Il Bestiario

Il Bestiario, il Calendino

Il Calendino è un leggendario animale con il corpo da Calenda e la testa da tenero orsetto Trudi

Il Bestiario, il Calendino

Il Calendino è un leggendario animale con il corpo da Calenda e la testa da tenero orsetto Trudi.

Del Calendino gli antichi greci e latini come Socrate e Seneca, ma anche tutto il filone della filosofia di Francoforte da Hegel a Freud, per non parlare dei sociologi moderni come Bauman, non ne parlano mai, non c’è traccia neanche a cercare col lanternino. Niente di niente. Il nulla eterno.

Effettivamente il “fenomeno” Calendino rimane a tutt’oggi un mistero irrisolto, un po’ come l’inutilità della prima e ultima fetta del pan bauletto. Il Calendino emerge dall’umidità come un fungo da un giorno all’altro senza chiedere permesso e senza presentarsi, come fosse stato lì da sempre, dandosi anche una certa necessaria importanza come un predestinato. Insomma Il Calendino ha l’atteggiamento beffardo di quelli che al ristorante agitano in alto la bottiglia del vino vuota cameriere per farsene portare un’altra.

In realtà il Calendino non ha mai fatto nulla di così importante nella sua esistenza per essere considerato un cavallo di razza. E’ vero che in tenera età fu il protagonista di un episodio del film Cuore, ma dato che è il nipote del famoso regista Comencini, sorgono alcuni dubbi sul fatto che sia stato scelto per meriti artistici. La leggenda narra infatti che la mamma del Calendino minacciò il nonno che se non avesse scelto il figlio per il film gli avrebbe tolto le mutande tirandogliele verso l’alto.

Così il Calendino in politica si pone come l’ago della bilancia delle forze contrapposte mettendosi al centro, nella mediana, insomma in mezzo agli zebedei. La sua posizione è equidistante, quel che basta a sinistra per essere nel giusto e quel tantino a destra per essere col popolo, un poco in alto per avere una visione lungimirante e abbastanza in basso per poter raccontare senza vergogna e con un pizzico di orgoglio di essersi fatto le canne da giovane. Insomma un democristiano moderno, un uomo per tutte le stagioni, un Belotti che va alla Roma per fare panchina.

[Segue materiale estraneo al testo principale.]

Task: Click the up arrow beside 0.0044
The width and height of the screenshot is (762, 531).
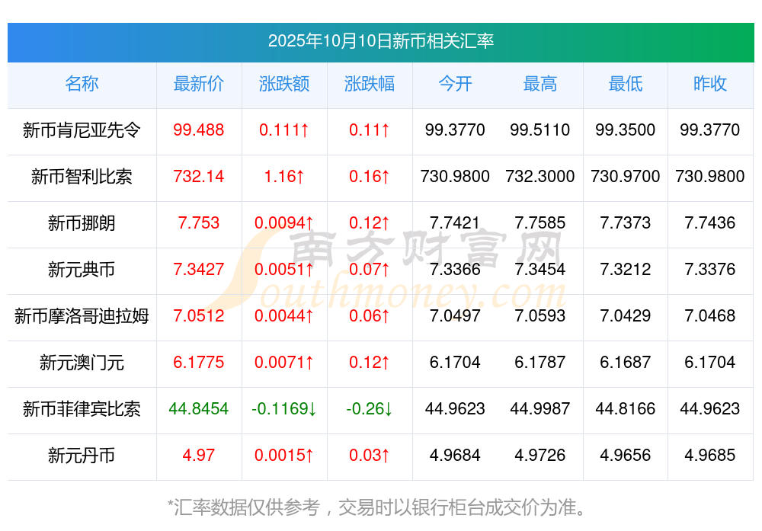Action: (308, 317)
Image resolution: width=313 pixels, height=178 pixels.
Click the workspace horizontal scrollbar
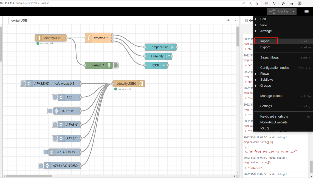coord(29,176)
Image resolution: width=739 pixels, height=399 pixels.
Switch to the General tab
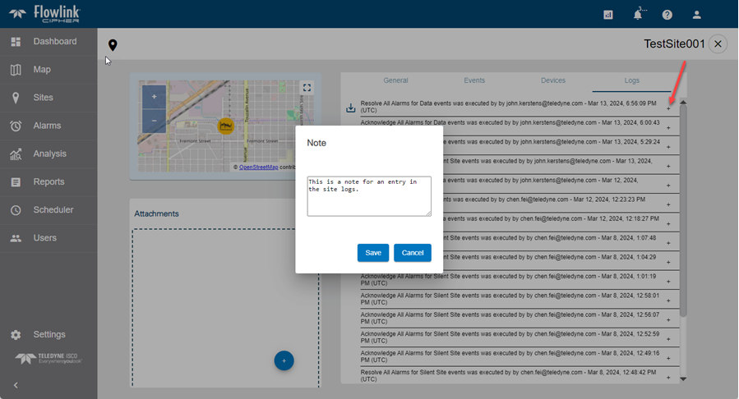(395, 80)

Nell’era del vuoto culturale e di idee il Calendino appare come un piccolo eroe rivoluzionario agli occhi dei media che ne danno un risalto esagerato per quello che rappresenta, come se il facocero Pumbaa fosse il protagonista del Re Leone.

Infine molti studiosi pensano che il Calendino sia destinato all’autoestinzione, come una sorta di Arlecchino che a furia di agitarsi sul palco si storta le caviglie da solo cadendo a terra, mentre il pubblico applaude credendo che si tratti della solita pantomima.